Пользователю не важно, по какой причине он не получил своевременно важное сообщение, или почему реакция сети вдруг стала равной нескольким секундам. А такие вещи могут происходить из-за установки неоптимальных параметров сети (TTL, MTU, window и т.д.), в результате перегрузки сетевого сегмента (что может произойти, если один из пользователей разорвет кабельный сегмент) или из-за потока широковещательных запросов. Дестабилизация сети может происходить по причине зацикливания пакетов или осцилляций маршрутов. Зацикливание пакета возможно при установке маршрутов по умолчанию типа A -> B и B -> A, когда в системе появляется пакет с ошибочным адресом. Возможно это и при установке параметра вариация > 1 во внутреннем протоколе маршрутизации IGRP. Осцилляции маршрутов свойственны системам с динамическими протоколами маршрутизации при неверной установке таймеров. Источником потока широковещательных запросов может стать IP-мост, по обе стороны которого появились идентичные IP-адреса, или неисправное оборудование (например, сетевой принтер). Администратор должен отслеживать ситуацию и при возникновении нештатного ее состояния, с помощью диагностической программы выявить и устранить причину.

Вы можете быть защищены системой Firewall, использовать шифрование при обменах и т.д., но, если ваш персональный компьютер время от времени доступен для посторонних - он совершенно не защищен. Злоумышленник, вооруженный бутабильной дискетой, может стартовать ЭВМ и, обойдя, таким образом, необходимость ввести пароль, скопирует или сотрет нужные ему файлы. Несколько улучшит ситуацию конфигурация, которая требует ввода пароля на фазе загрузки системы (SYSKEY; Microsoft), а также запирание корпуса ЭВМ и порта флоппи-диска (если это предусмотрено). Если у злоумышленника достаточно времени, он может просто снять с вашей машины жесткий диск, поставить его на свою машину, и сделать все, что ему нужно. Так что какой-то гарантией безопасности может служить лишь надежный запор на помещении, где находится ваша ЭВМ.

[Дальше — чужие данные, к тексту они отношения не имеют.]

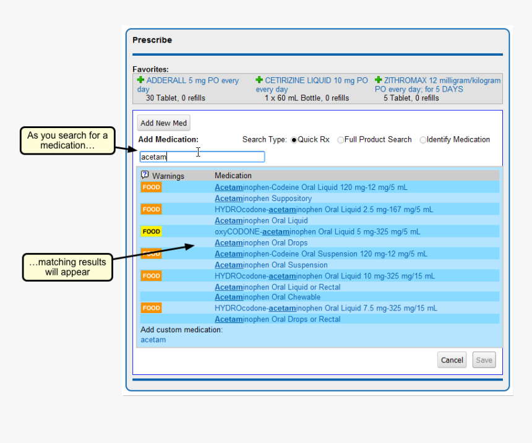The height and width of the screenshot is (443, 532).
Task: Click the green plus next to ADDERALL favorite
Action: 140,80
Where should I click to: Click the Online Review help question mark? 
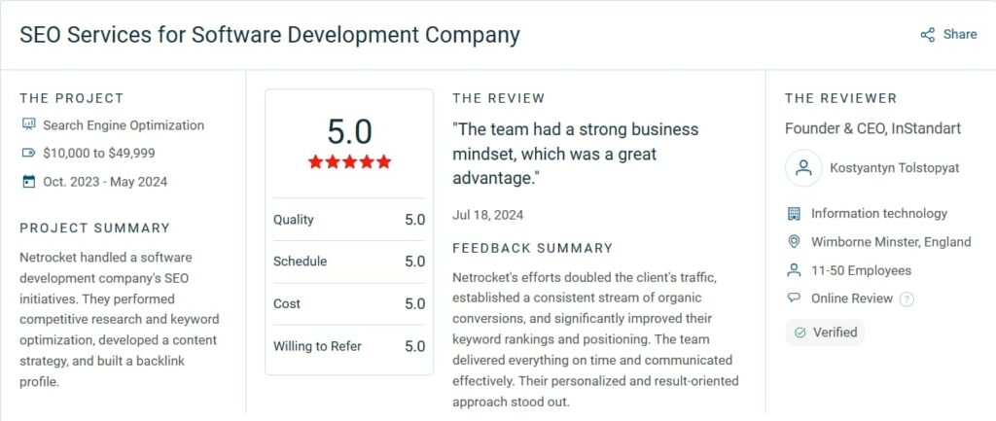coord(907,299)
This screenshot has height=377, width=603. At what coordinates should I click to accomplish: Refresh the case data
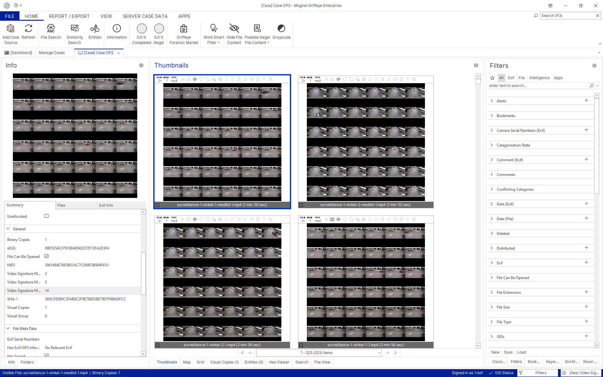29,29
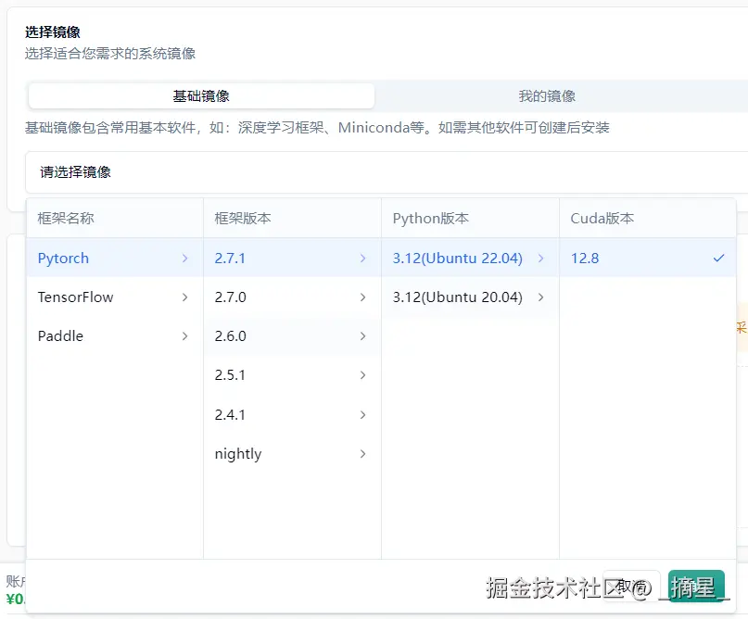Viewport: 748px width, 619px height.
Task: Click the chevron next to version 2.7.0
Action: (x=362, y=297)
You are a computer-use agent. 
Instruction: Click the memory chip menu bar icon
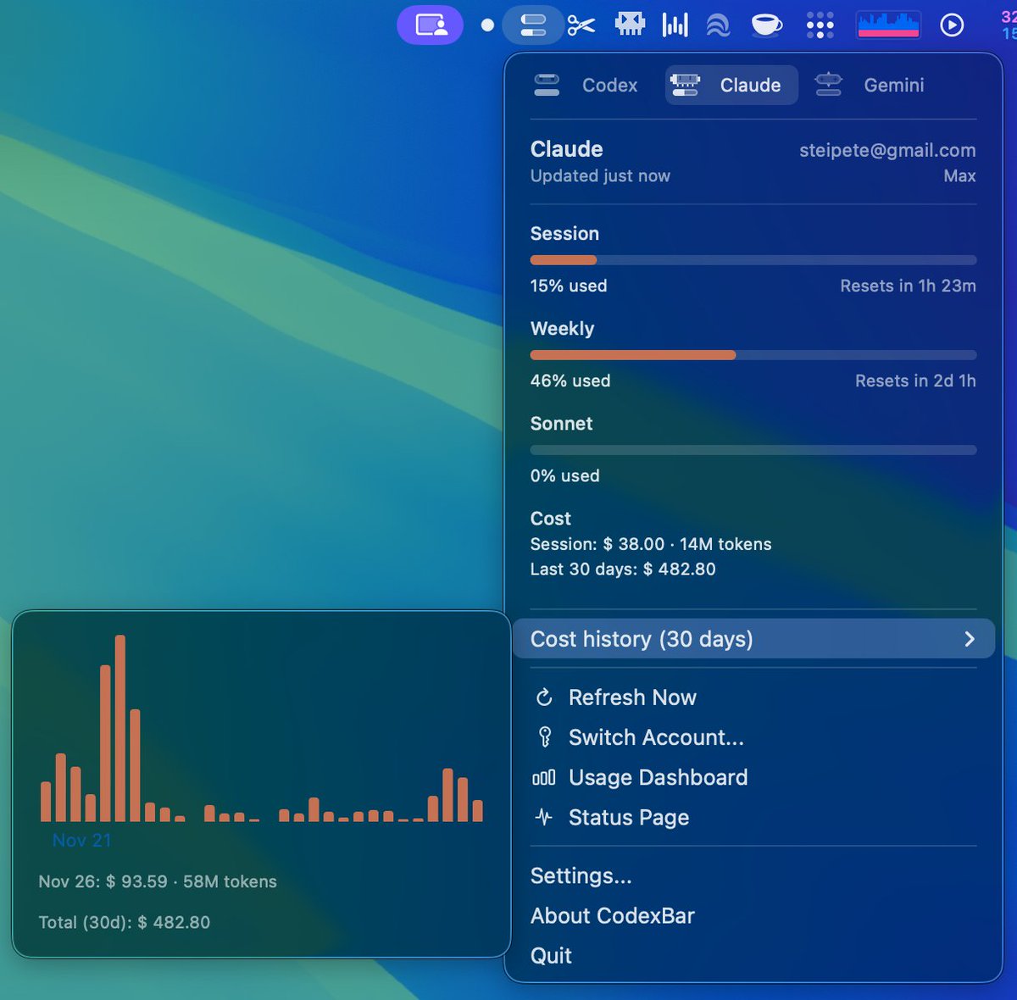tap(630, 25)
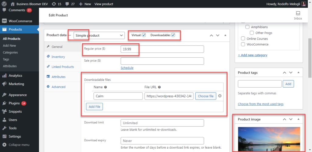Click the Regular price input field
This screenshot has width=312, height=152.
(162, 49)
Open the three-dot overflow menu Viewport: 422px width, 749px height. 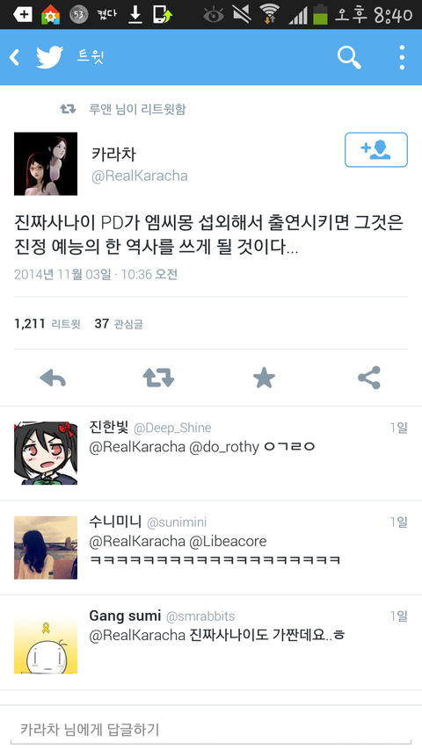(402, 57)
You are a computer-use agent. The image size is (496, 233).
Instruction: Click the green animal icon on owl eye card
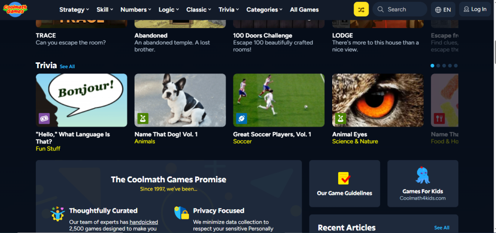[341, 118]
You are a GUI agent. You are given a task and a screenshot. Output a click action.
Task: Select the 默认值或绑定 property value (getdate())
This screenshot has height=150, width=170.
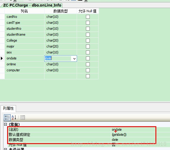[119, 135]
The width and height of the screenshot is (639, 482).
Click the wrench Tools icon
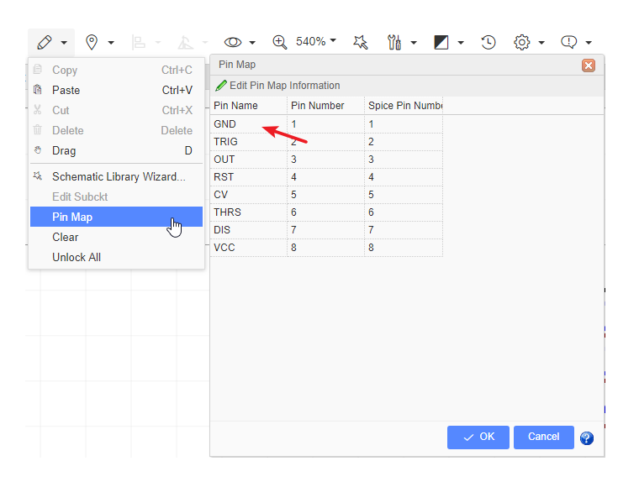point(394,42)
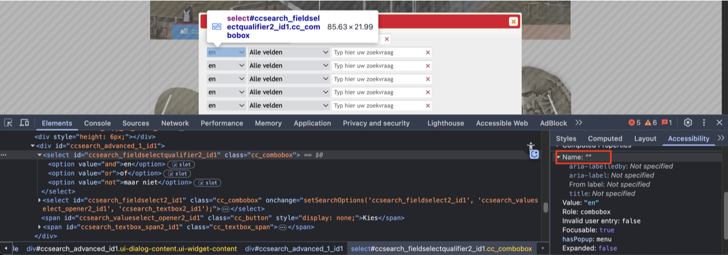Click the issues counter flag icon
728x255 pixels.
tap(666, 123)
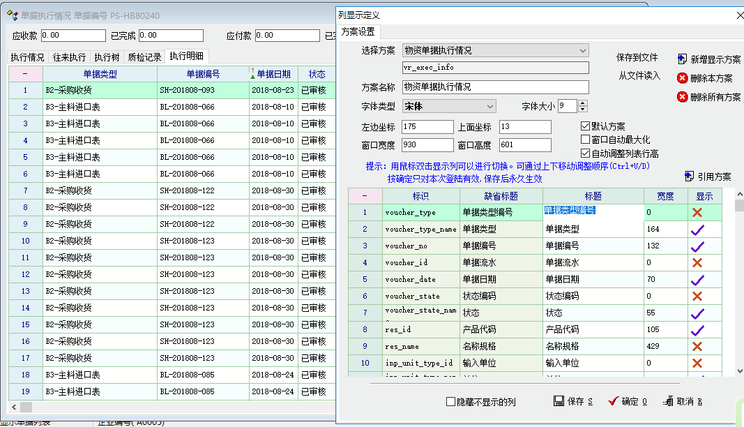This screenshot has height=427, width=744.
Task: Uncheck the 默认方案 checkbox
Action: point(586,126)
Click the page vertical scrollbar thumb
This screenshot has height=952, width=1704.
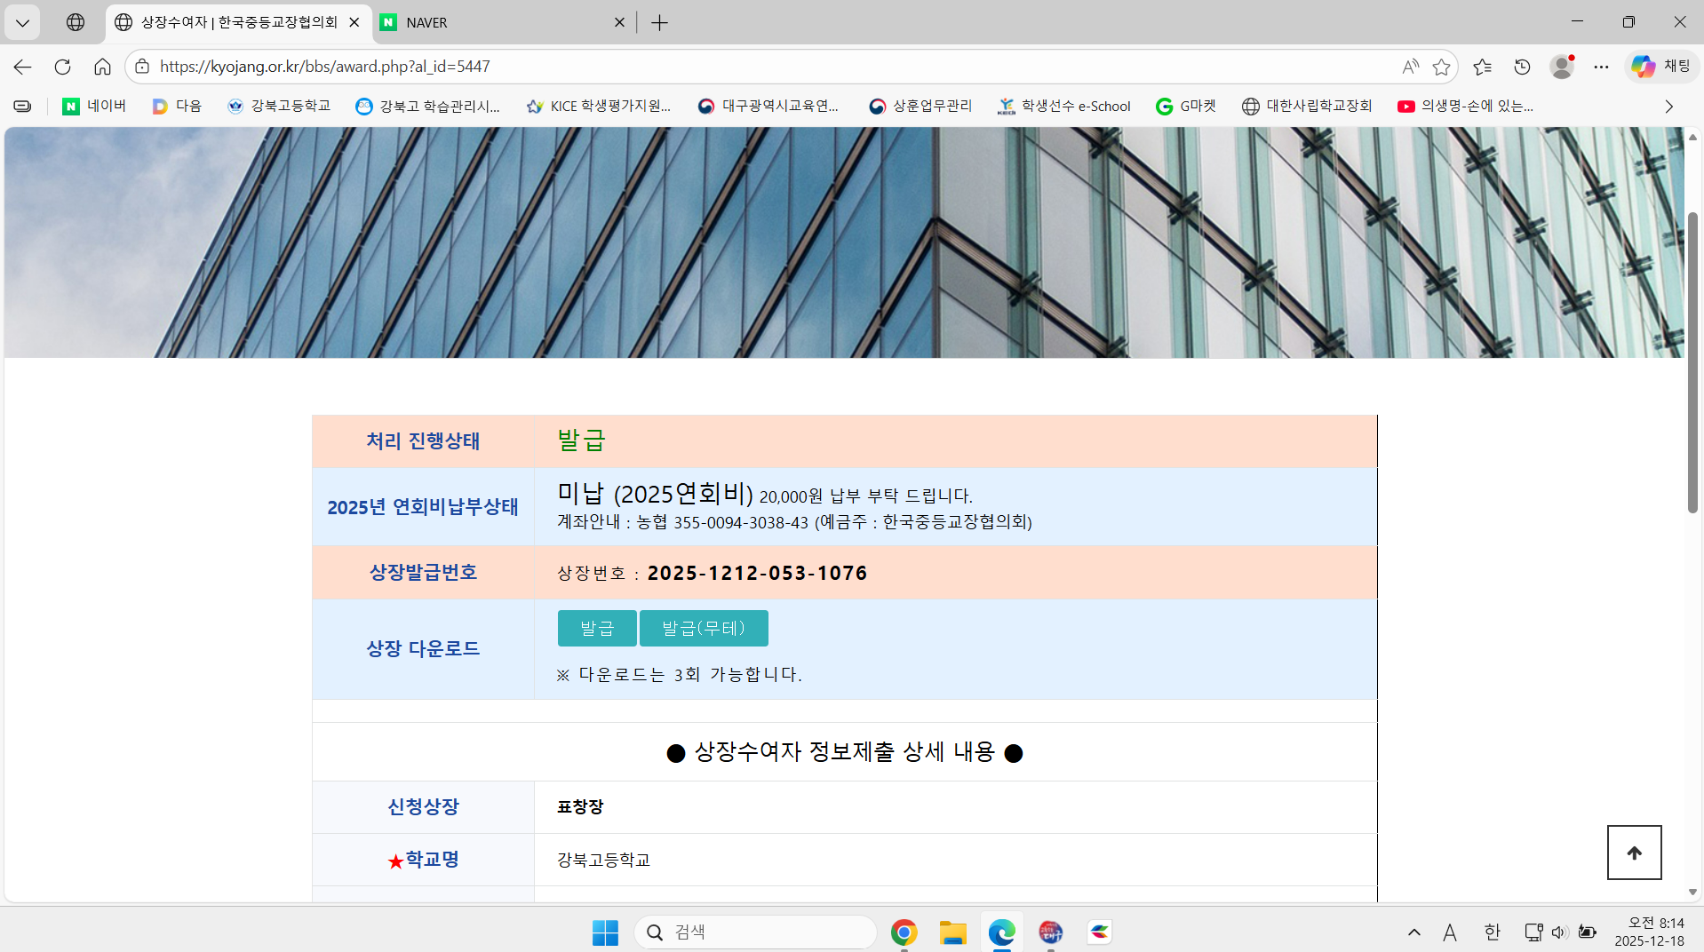(1692, 362)
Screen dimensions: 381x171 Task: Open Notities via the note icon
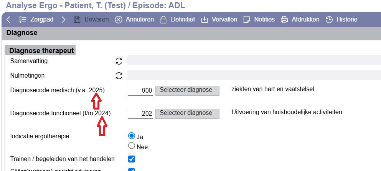(247, 20)
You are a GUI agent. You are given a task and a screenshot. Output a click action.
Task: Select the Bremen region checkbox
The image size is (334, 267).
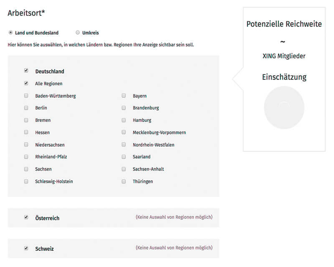[x=26, y=120]
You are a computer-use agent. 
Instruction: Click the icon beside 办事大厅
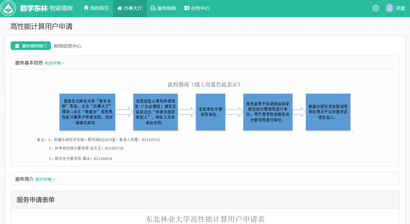(x=120, y=8)
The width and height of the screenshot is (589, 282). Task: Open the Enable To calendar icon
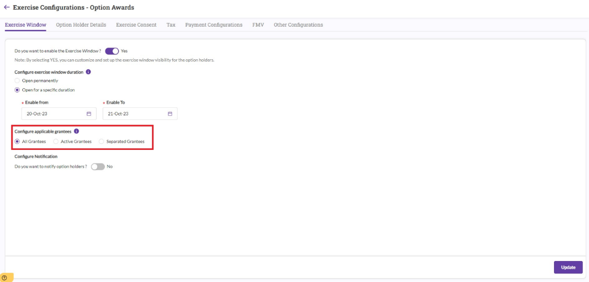[x=170, y=113]
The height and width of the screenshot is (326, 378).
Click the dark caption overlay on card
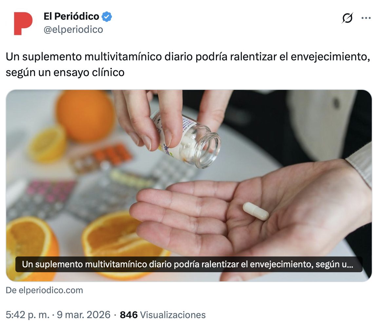coord(189,264)
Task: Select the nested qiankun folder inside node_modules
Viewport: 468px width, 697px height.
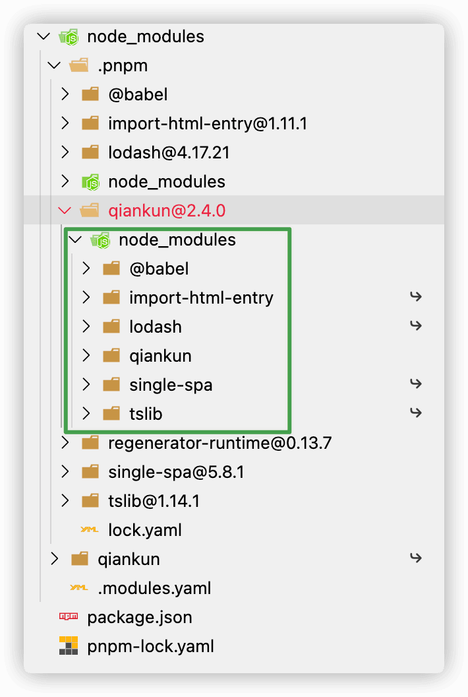Action: [160, 356]
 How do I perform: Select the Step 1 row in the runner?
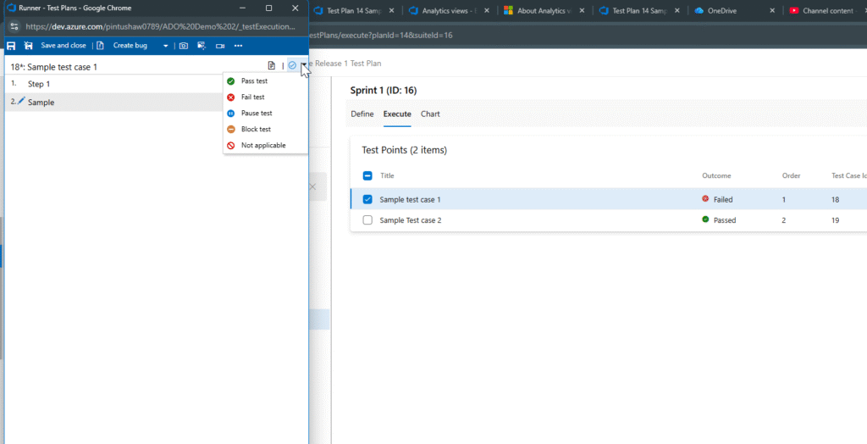[85, 84]
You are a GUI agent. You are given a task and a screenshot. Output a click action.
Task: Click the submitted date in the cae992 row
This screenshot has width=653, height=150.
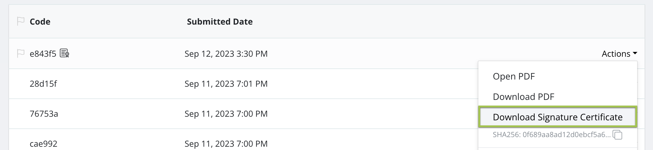point(226,144)
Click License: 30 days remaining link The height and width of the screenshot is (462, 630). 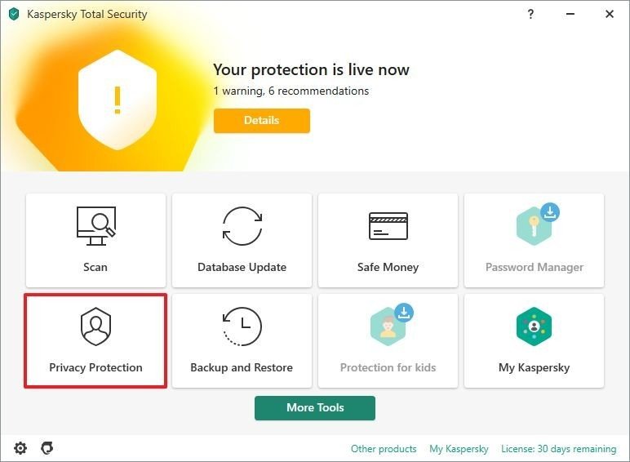coord(558,449)
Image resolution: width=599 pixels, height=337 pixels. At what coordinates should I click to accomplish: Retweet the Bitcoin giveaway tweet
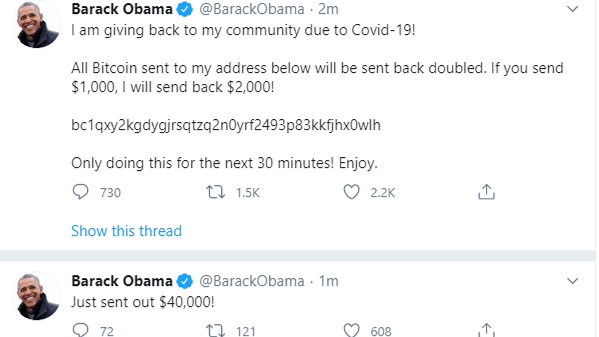216,192
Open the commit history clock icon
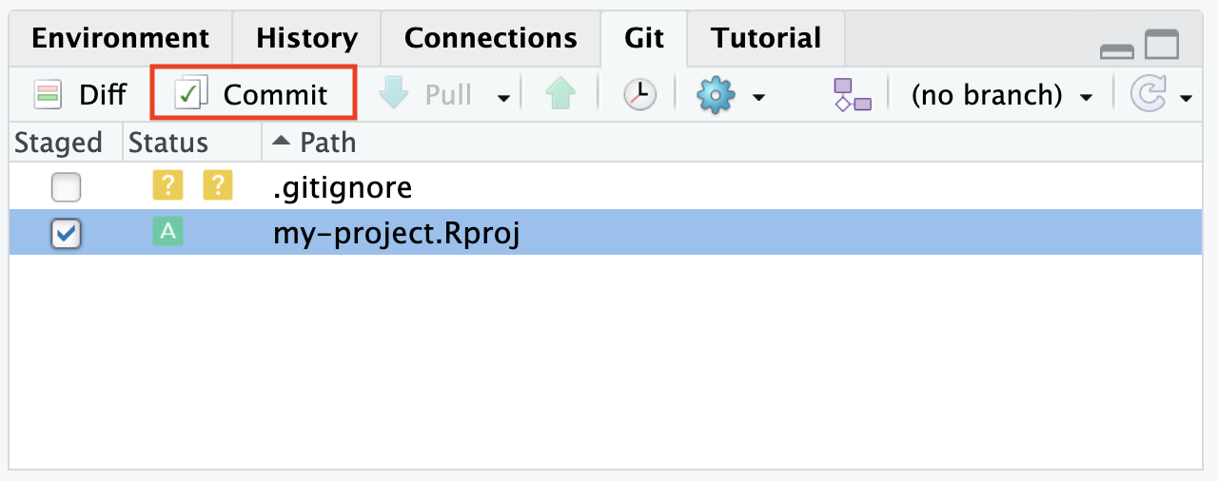 coord(639,94)
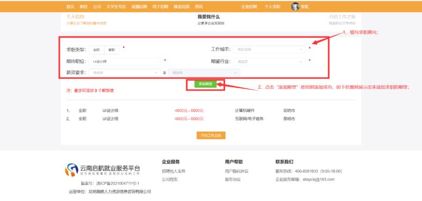Open the maximum salary dropdown
Viewport: 422px width, 201px height.
click(204, 73)
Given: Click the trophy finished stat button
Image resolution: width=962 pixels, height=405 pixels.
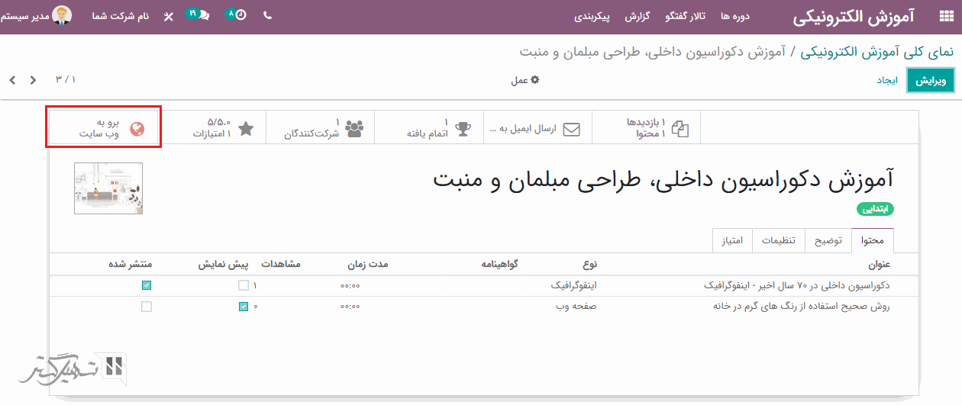Looking at the screenshot, I should tap(463, 128).
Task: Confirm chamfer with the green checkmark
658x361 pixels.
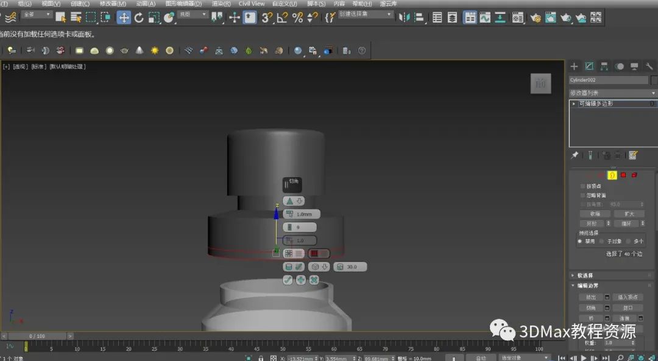Action: click(x=288, y=280)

Большинство современных маршрутизаторов и систем FireWall имеют средства обслуживания списков управления доступом ACL (Access Control List). Помимо безопасности ACL могут использоваться и для управления QoS/ToS. Списки доступа могут работать не только с IP-адресами, но и с адресами уровня L2. Список ACL содержит последовательность указаний. Такие указания могут содержать два оператора permit (разрешить) и deny (запретить). Когда список создан, маршрутизатор каждый пакет, следующий через маршрутизатор, сверяется со списком ACL (сверху - вниз). В начало списка следует помещать указания, которые реализуются с большей вероятностью. Списки для IP упордочиваются в порядку возрастания. Возможности при формировании и использовании списка ACL могут варьироваться в зависимости от версии IOS. Существуют и расширенные списки ACL, которые позволяют фильтровать трафик по протоколам, используя ключевые слова (icmp, ospf, tcp, udp, igmp, pim и др. В расширенных списках может использоваться и расширенный перечень операторов сравнения (по номерам портов, по уникаст и мультикаст-адресам, по ToS и т.д.).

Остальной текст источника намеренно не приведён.